| PROBLEM REQUIREMENTS |
Transcribe everything in the entries below from the line containing "Task: Select the 史前蛇影（10天）reward cell" down to the line containing "pyautogui.click(x=65, y=190)", including both of those lines. Leave the pictures out of your answer.

| RECORDS PROVIDED |

════

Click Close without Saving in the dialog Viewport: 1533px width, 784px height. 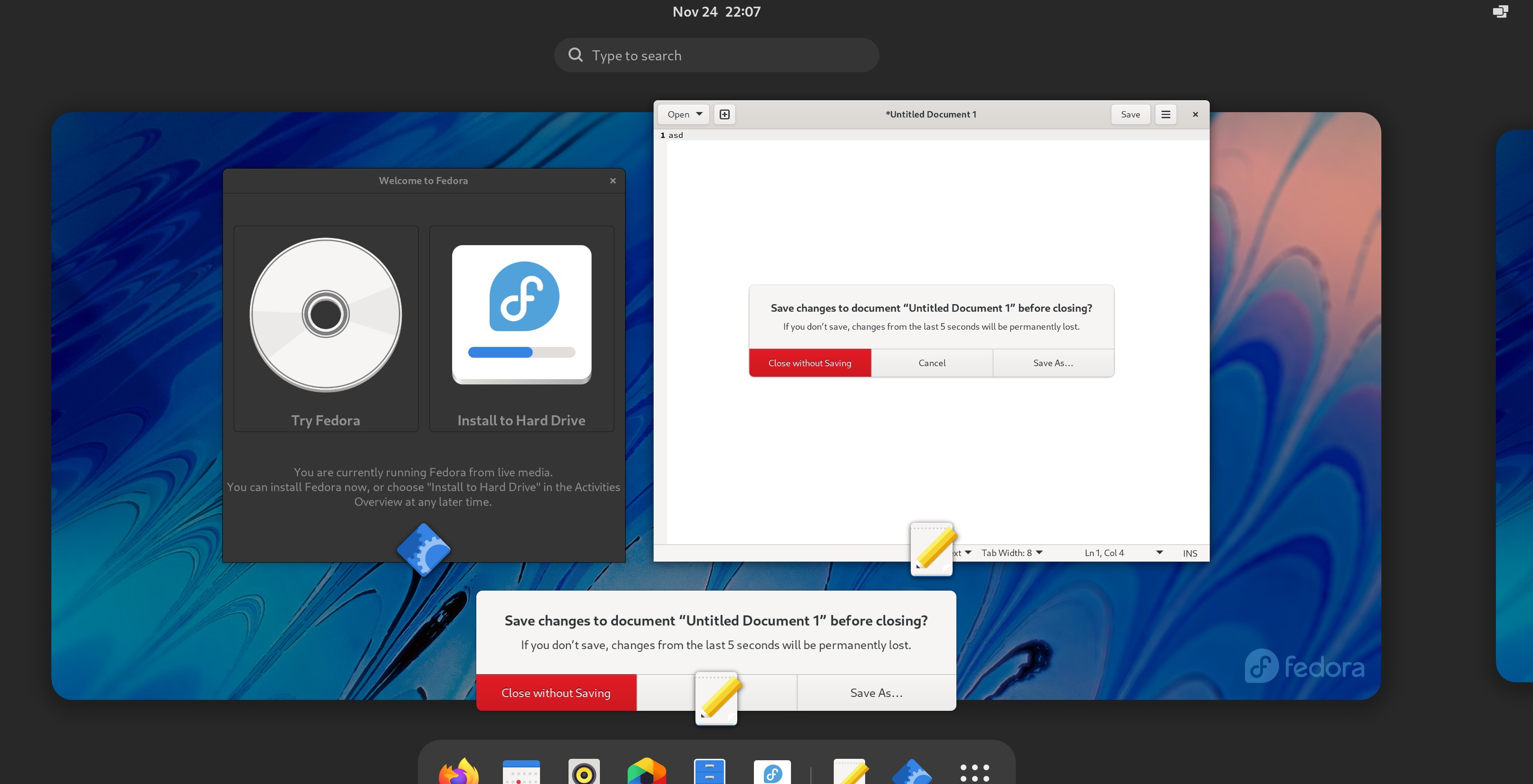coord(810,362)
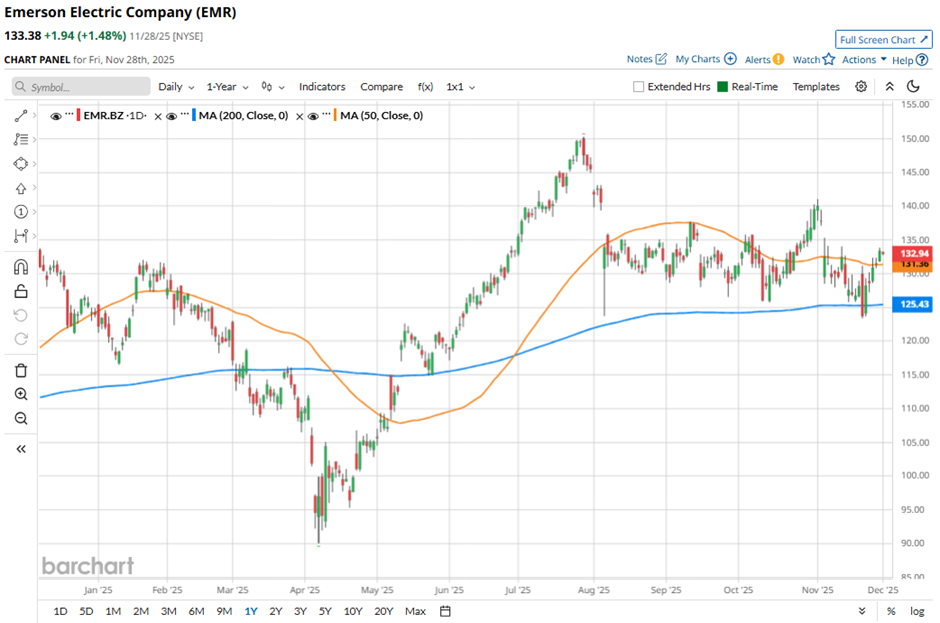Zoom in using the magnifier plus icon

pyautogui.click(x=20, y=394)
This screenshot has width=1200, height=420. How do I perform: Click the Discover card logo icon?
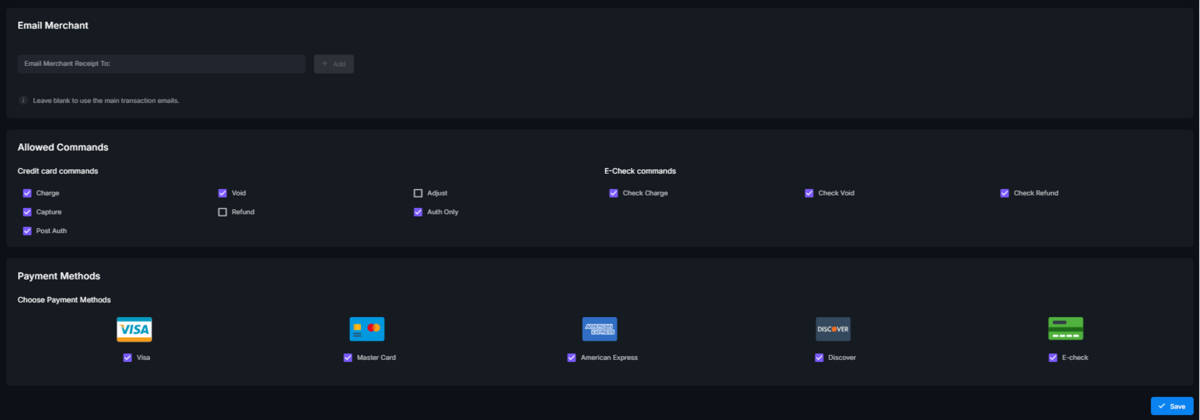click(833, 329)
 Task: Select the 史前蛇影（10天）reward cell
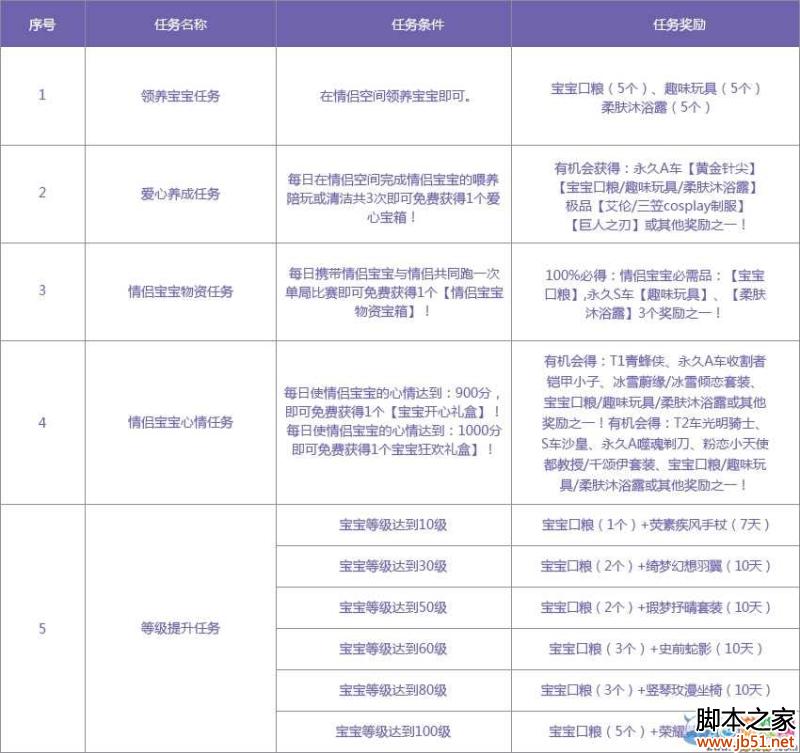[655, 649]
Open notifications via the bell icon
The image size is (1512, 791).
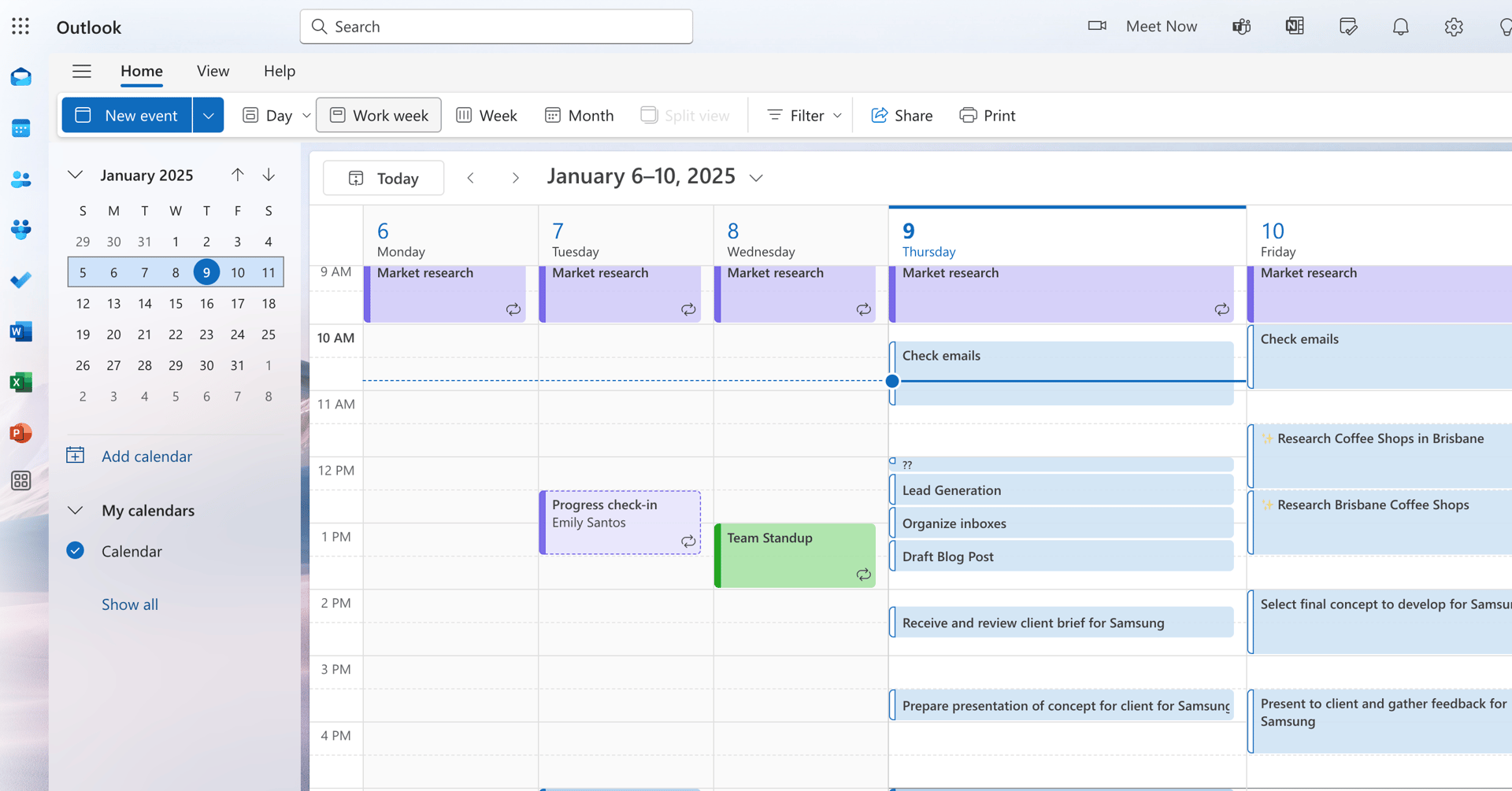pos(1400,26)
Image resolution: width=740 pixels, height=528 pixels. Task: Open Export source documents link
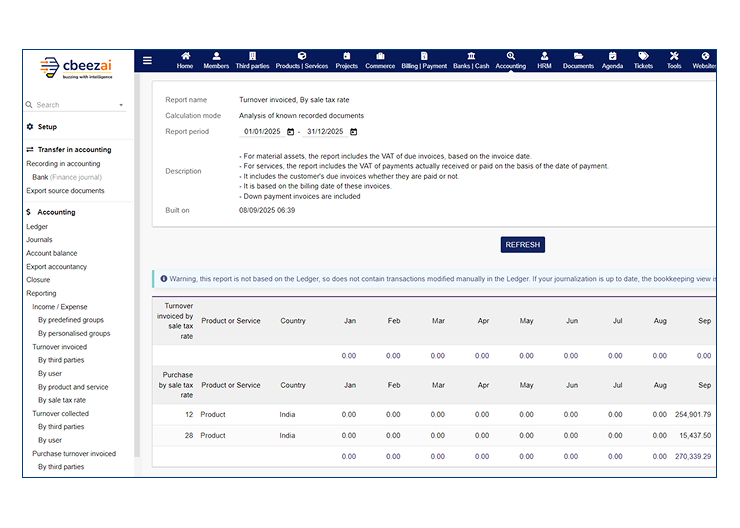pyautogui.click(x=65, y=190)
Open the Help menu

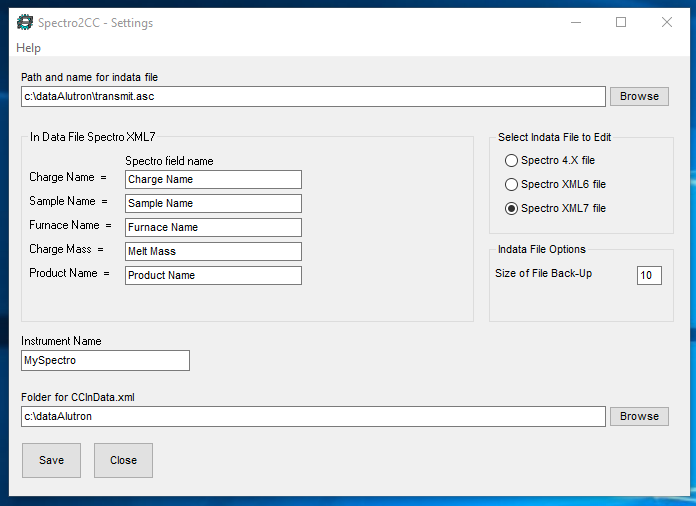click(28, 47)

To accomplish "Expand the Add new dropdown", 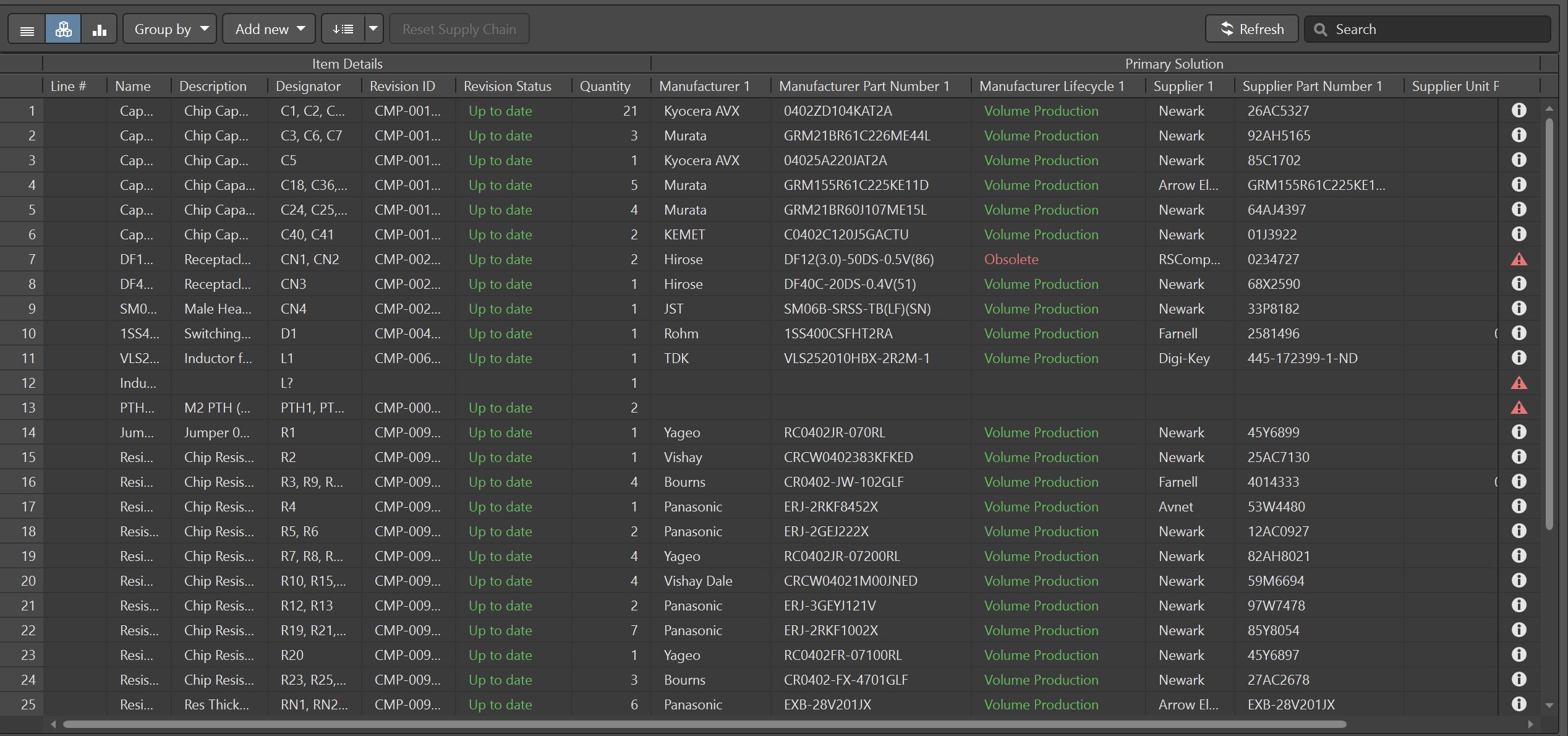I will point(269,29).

════

| OUTPUT |
 Task: Select the 史前蛇影（10天）reward cell
[655, 649]
Open notifications via the bell icon
The image size is (1512, 791).
pos(1400,26)
Image resolution: width=740 pixels, height=528 pixels. Task: Open Export source documents link
pyautogui.click(x=65, y=190)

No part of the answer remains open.